= EXERCISE AIM =
Drop every image and restate the entries below word for word.

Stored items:
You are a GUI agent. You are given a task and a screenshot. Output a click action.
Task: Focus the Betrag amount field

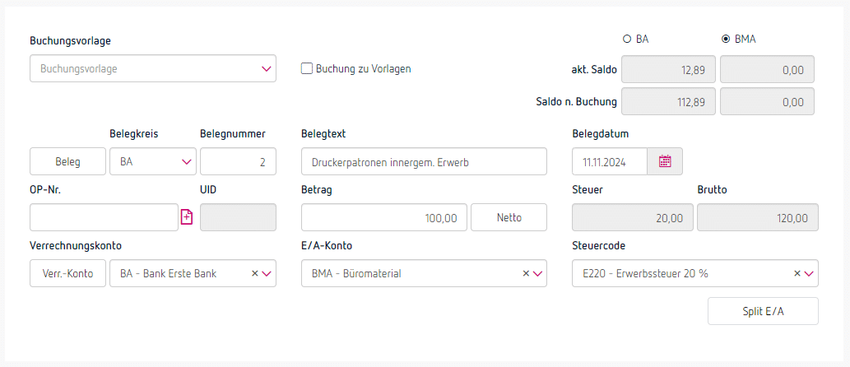coord(384,217)
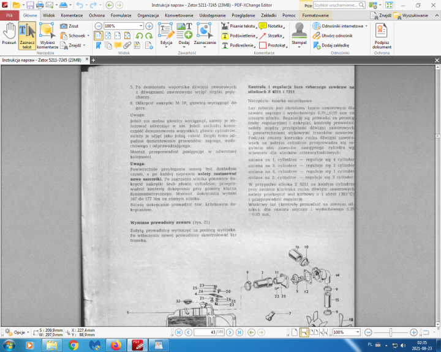Select the Przesuń hand tool
The height and width of the screenshot is (352, 441).
[9, 35]
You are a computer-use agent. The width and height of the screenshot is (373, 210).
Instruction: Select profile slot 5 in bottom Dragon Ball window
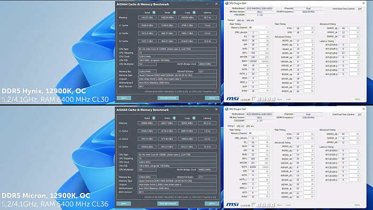273,205
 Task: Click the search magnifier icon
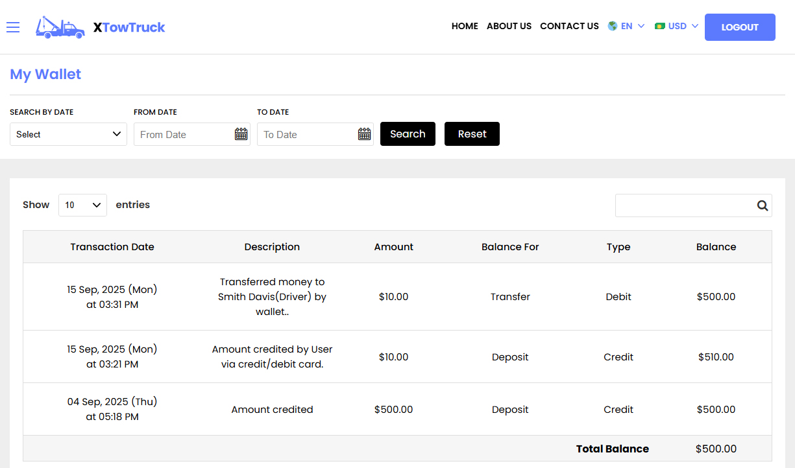point(762,205)
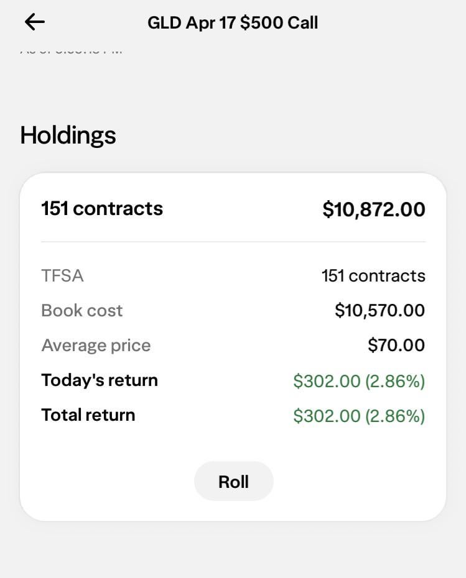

= EXERCISE SOLUTION =
You are a GUI agent. You are given a task and a screenshot. Output a click action.
Task: Focus the Betrag amount field

coord(384,217)
Select the Przesuń hand tool
The height and width of the screenshot is (352, 441).
[9, 35]
You are a computer-use agent. The width and height of the screenshot is (373, 210).
Instruction: Select profile slot 5 in bottom Dragon Ball window
273,205
 Task: Click the search magnifier icon
point(762,205)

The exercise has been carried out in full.